At operation, prior to embarking on resection, an assessment must be made as to whether the duodenum can be safely mobilized and divided and securely closed. Ulcer disease with obstruction is often associated with considerable anatomic distortion. Injury to the bile ducts, pancreas, and major adjacent vessels is an inherent risk. Combined operative injury to the main pancreatic duct and bile duct has most frequently occurred during gastrectomy.

Some method for gastric drainage must be established if resection is not feasible. Fibrosis that is so pronounced as to prohibit resection will also usually render pyloroplasty untenable. However, if healthy enough tissue is accessible, a Jaboulay gastroduodenostomy might be accomplished. Otherwise, a gastrojejunostomy is created on the posterior aspect of the stomach. Concurrent placement of a gastrostomy tube for drainage and a feeding jejunostomy is advisable and may alone be the safest surgical option for the most infirm patients.

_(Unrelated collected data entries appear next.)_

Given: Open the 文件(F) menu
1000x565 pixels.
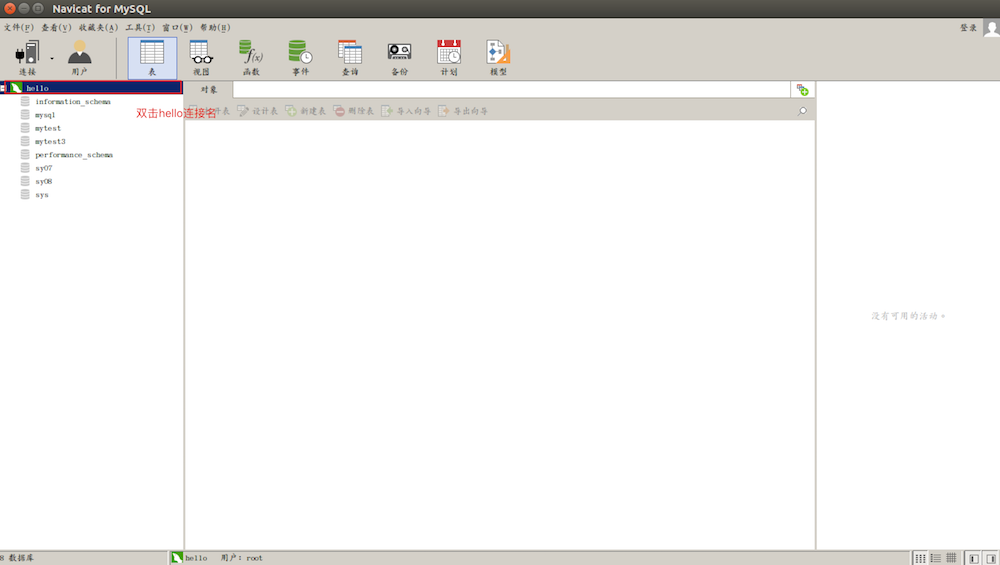Looking at the screenshot, I should click(18, 27).
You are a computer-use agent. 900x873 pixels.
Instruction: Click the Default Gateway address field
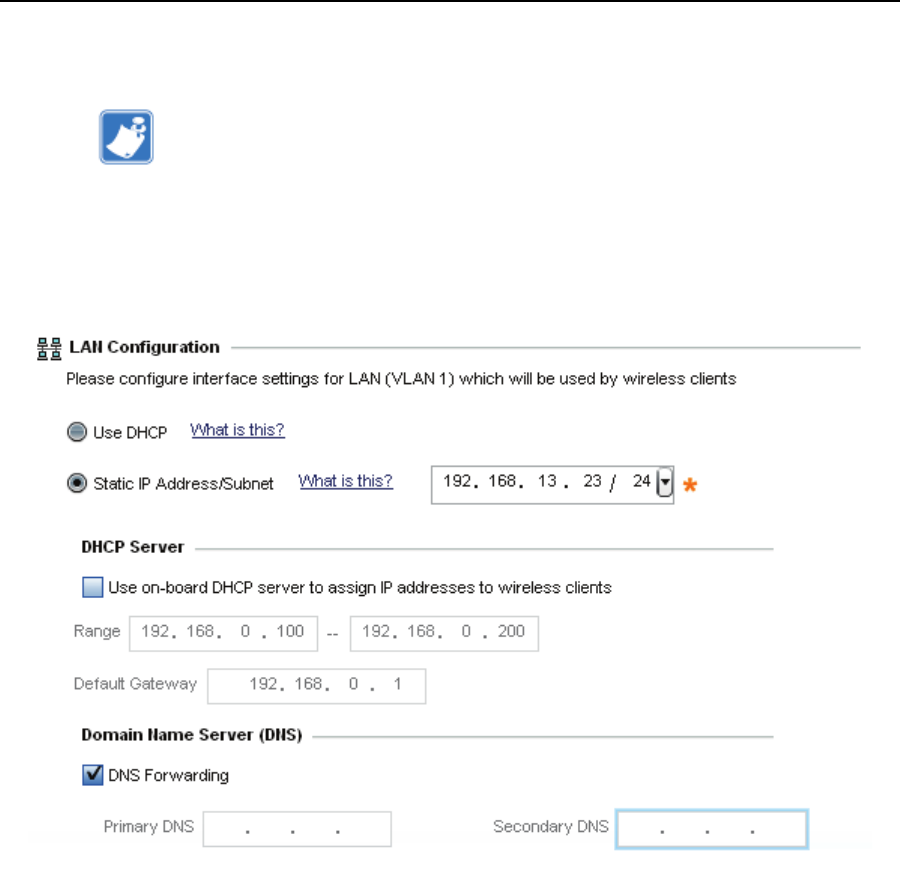click(x=314, y=686)
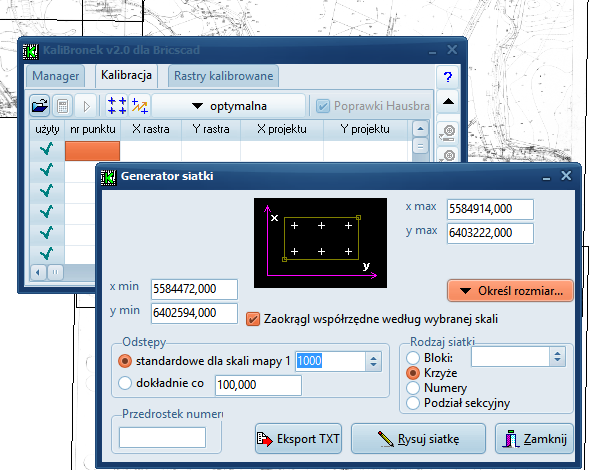Click the open file folder icon

(39, 105)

Occasionally, patients undergoing operation for gastric outlet obstruction are found to have a limited pyloroduodenal stenosis. This can be remedied with pyloroplasty in Heineke-Mikulicz fashion or with a version of gastroduodenostomy (Jaboulay, Finney).

We perform a truncal vagotomy in conjunction with either pyloroplasty or gastrojejunostomy, except when there is concern for gastric motility. Some have successfully coupled highly selective vagotomy with Jaboulay gastroduodenostomy [11] or gastrojejunostomy [12].

Intractability

Elective operations for intractable PUD are infrequent these days. For a variety of reasons however, ulcers may be refractory or recurrent with nonoperative management or after prior ulcer operations. These patients remain a challenge for which the properly selected and executed operation can be reparative. The choice of procedure is predicated on patient factors, pharmacologic factors, physiologic factors, and pathologic factors. The operation is a balance between the risk for ulcer recurrence and for postoperative digestive disturbances including diarrhea, dumping, and bile reflux.

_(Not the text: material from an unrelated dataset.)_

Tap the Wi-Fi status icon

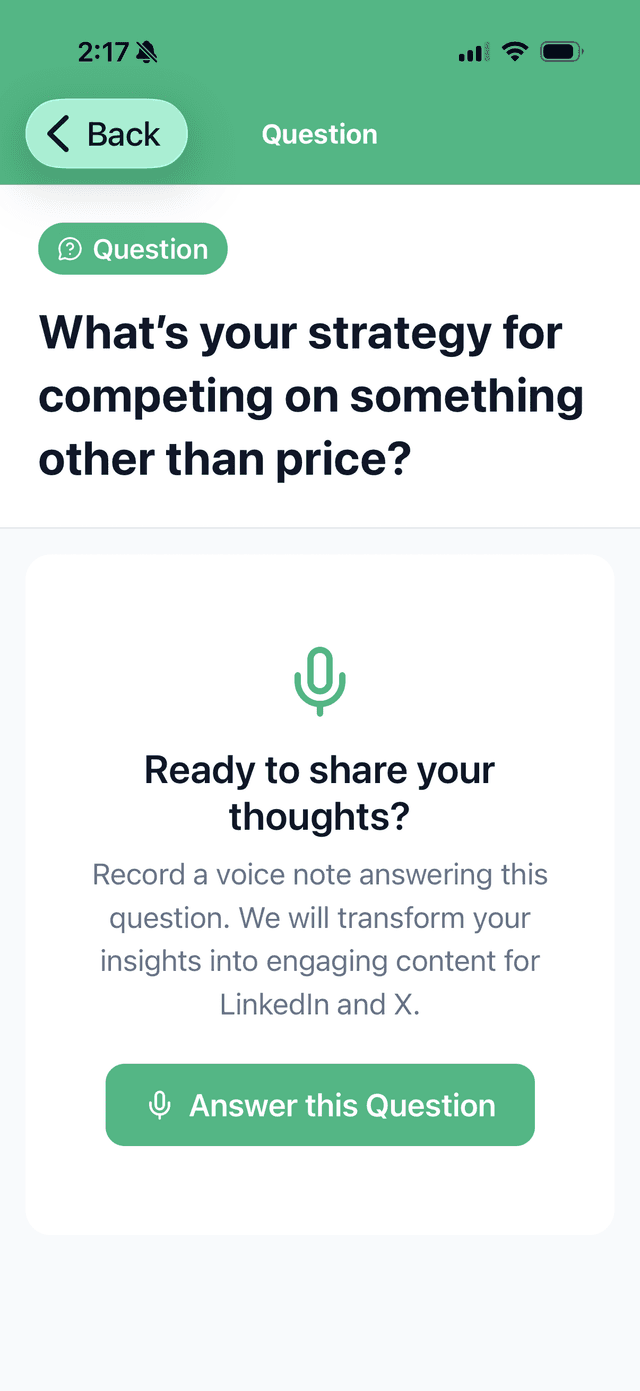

In the current era, patients with medically intractable duodenal ulcer are unusual and usually have pronounced pathologic changes with ulcers that are deep, penetrating, or extensive. Antrectomy with truncal vagotomy remains our surgical standard for this group.

For patients with less severe pathologic disruption and intractable disease, a highly selective vagotomy is preferred. This includes division of the branches from the nerves of Latarjet to the parietal call mass along the anterior and posterior lesser curvature, dissection of the gastroesophageal junction and distal esophagus with division of the upper short gastric vessels and any posterior vagal branches to the fundus (nerves of Grassi), and division of the right gastroepiploic vessels and accompanying recurrent vagal fibers (nerve of Rosetti). As this can be tedious laparoscopically, some prefer a laparoscopic posterior truncal vagotomy and anterior seromyotomy (Taylor procedure), although that has not been our practice.

Elective management of intractable gastric ulcer must exclude cancer. We perform ulcer resection by subtotal distal gastrectomy and Billroth II reconstruction. Truncal vagotomy is also done for type II or III ulcers. Type IV ulcers high on the lesser curvature can be included in the resection by a variety of configurations or by separate excision. Care must be exercised to avoid compromise of the gastroesophageal junction and to obtain a sound anastomosis.

Summary

The number of operations necessary for PUD has declined substantially over recent decades. However, urgent operations for perforation and bleeding are still required with some regularity. Elective operations for refractory disease and gastric outlet obstruction are far less common but can be curative. A spectrum of classic ulcer operations must remain in the surgical armamentarium for properly selected patients.